Once you reach the line containing "Sofa Bed (876, 1623)" in the entries below, write out that line and each one after it down to the line containing "You are a GUI agent. The screenshot is 1470×2111.", exactly and with nothing added.
*** Source material Section Begins ***
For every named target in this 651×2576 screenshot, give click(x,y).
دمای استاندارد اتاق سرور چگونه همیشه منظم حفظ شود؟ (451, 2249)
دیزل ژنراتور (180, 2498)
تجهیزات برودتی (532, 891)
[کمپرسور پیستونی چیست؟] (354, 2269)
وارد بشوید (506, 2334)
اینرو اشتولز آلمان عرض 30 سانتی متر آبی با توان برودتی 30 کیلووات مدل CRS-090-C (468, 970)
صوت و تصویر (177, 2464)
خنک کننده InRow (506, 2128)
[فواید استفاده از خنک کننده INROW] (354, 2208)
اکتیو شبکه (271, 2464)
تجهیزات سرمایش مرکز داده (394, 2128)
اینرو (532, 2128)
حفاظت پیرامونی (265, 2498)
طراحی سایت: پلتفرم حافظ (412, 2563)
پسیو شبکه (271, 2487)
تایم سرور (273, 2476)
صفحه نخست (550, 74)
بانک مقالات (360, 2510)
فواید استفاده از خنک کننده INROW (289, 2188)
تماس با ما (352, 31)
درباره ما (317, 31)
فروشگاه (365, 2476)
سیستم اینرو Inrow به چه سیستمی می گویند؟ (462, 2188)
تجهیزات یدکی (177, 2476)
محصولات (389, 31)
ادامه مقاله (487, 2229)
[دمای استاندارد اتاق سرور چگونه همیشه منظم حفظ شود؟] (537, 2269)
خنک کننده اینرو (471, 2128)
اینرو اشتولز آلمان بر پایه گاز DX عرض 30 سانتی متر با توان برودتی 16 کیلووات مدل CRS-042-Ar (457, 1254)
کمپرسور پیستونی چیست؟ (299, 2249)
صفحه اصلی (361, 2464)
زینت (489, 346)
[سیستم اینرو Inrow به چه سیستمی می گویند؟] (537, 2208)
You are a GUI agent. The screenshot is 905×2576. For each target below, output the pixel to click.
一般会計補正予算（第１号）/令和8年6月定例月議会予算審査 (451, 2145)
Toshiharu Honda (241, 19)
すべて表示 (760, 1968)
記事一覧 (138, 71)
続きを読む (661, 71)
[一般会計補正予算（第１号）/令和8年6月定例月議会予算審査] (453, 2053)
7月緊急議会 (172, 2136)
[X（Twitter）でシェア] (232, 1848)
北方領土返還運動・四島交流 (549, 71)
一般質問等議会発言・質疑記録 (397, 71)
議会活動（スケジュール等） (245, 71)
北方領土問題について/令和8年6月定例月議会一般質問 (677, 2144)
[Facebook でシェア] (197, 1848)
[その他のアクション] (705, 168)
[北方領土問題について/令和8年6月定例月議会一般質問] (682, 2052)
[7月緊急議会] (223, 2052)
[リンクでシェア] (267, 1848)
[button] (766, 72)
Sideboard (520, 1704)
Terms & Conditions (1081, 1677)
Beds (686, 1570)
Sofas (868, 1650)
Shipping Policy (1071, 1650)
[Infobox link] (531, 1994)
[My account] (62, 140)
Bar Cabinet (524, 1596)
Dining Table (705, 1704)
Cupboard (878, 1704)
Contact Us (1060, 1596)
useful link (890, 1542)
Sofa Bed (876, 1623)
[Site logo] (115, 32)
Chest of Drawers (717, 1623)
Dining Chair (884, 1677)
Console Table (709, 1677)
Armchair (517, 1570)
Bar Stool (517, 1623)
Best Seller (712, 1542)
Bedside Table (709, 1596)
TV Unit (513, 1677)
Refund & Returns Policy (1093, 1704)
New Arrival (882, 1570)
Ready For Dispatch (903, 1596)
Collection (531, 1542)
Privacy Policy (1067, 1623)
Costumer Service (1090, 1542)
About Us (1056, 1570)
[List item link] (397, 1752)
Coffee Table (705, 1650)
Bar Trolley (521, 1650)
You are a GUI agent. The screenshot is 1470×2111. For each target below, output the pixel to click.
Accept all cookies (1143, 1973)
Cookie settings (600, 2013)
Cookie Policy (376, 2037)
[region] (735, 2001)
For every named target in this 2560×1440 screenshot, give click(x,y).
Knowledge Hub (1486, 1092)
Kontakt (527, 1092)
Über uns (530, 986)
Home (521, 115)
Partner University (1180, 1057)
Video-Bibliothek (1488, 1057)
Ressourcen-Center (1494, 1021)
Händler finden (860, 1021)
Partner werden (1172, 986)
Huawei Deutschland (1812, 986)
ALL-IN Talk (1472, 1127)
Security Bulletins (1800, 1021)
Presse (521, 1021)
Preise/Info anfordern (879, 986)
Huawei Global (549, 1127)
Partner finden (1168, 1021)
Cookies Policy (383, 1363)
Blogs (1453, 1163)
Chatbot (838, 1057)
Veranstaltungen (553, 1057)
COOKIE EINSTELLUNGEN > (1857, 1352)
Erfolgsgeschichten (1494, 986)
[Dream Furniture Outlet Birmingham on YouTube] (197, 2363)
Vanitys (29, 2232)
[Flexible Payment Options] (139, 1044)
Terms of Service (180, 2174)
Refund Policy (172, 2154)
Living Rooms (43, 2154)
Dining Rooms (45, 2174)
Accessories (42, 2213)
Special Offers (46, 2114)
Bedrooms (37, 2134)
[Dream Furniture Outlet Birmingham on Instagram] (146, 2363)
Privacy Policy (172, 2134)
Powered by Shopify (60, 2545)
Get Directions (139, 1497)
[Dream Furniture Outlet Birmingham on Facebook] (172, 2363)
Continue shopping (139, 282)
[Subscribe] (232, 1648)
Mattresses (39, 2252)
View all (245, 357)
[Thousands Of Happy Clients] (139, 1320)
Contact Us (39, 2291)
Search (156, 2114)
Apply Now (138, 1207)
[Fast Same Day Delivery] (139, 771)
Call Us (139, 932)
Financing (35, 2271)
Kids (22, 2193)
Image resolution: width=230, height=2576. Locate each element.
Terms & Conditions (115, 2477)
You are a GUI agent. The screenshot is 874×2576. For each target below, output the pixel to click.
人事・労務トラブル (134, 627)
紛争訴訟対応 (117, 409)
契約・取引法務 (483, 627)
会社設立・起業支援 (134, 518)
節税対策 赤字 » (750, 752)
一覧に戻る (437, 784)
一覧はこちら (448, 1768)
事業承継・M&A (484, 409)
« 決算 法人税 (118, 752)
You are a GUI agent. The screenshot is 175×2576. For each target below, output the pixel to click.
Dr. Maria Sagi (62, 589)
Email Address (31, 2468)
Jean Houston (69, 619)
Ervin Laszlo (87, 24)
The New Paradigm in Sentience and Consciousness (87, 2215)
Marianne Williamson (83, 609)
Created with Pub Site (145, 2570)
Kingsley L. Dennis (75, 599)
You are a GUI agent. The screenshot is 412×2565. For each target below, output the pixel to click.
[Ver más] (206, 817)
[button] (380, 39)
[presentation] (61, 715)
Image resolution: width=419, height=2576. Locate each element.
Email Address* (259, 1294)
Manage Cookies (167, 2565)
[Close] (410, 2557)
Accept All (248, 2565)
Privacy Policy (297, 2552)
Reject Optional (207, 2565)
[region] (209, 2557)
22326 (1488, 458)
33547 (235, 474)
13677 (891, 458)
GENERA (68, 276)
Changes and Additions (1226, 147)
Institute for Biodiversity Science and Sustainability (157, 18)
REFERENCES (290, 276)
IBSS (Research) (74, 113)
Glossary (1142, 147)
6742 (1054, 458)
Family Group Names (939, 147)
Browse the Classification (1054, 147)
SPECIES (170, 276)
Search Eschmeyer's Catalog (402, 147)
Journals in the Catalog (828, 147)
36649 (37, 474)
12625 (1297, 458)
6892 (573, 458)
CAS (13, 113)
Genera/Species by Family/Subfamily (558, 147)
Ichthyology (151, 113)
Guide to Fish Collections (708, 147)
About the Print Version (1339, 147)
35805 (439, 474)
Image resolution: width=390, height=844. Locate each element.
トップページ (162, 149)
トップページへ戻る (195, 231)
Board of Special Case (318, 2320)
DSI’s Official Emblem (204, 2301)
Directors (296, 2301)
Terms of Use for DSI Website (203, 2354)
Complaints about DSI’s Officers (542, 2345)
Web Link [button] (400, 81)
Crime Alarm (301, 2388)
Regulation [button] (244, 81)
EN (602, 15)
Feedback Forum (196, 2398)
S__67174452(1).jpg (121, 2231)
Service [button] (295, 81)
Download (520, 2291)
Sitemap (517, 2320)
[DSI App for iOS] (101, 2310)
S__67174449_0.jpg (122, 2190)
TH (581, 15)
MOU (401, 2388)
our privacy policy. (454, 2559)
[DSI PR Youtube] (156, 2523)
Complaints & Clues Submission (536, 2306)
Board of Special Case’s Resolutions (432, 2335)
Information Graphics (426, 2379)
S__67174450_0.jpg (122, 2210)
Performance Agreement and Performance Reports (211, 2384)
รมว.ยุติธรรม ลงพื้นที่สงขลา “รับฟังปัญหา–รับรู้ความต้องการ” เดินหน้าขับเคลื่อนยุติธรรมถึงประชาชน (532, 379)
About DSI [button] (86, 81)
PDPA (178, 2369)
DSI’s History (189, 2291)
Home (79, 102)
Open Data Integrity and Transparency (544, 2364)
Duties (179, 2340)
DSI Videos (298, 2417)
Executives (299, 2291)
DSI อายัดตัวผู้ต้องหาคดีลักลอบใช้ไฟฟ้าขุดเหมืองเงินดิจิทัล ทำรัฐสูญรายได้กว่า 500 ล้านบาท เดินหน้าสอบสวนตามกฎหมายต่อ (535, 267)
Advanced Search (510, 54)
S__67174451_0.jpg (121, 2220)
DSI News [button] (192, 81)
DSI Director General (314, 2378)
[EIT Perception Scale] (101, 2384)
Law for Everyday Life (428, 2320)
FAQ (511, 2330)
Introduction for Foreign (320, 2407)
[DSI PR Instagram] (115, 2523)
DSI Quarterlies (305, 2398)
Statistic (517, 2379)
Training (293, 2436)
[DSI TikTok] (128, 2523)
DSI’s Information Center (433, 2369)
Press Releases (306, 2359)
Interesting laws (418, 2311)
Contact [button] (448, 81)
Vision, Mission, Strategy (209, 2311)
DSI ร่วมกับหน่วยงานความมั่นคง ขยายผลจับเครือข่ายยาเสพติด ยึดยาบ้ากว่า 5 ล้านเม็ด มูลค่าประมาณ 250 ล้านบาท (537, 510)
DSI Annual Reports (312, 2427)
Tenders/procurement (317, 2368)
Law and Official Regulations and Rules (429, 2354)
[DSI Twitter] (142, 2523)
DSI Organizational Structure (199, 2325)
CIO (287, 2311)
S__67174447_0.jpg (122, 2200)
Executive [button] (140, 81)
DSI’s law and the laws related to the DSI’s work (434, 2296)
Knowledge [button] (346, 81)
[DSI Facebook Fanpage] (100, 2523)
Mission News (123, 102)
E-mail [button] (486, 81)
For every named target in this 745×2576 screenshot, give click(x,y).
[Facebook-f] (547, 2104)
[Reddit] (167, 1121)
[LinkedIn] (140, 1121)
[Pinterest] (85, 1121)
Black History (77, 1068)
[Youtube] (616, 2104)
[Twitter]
*** Source material Section Ends ***
Finished exercise:
Sofa Bed (876, 1623)
[Site logo] (115, 32)
Chest of Drawers (717, 1623)
Dining Chair (884, 1677)
Console Table (709, 1677)
Armchair (517, 1570)
Bar Stool (517, 1623)
Best Seller (712, 1542)
Bedside Table (709, 1596)
TV Unit (513, 1677)
Refund & Returns Policy (1093, 1704)
New Arrival (882, 1570)
Ready For Dispatch (903, 1596)
Collection (531, 1542)
Privacy Policy (1067, 1623)
Costumer Service (1090, 1542)
About Us (1056, 1570)
[List item link] (397, 1752)
Coffee Table (705, 1650)
Bar Trolley (521, 1650)
You are a GUI agent. The screenshot is 1470×2111. For each target below, output the pixel to click.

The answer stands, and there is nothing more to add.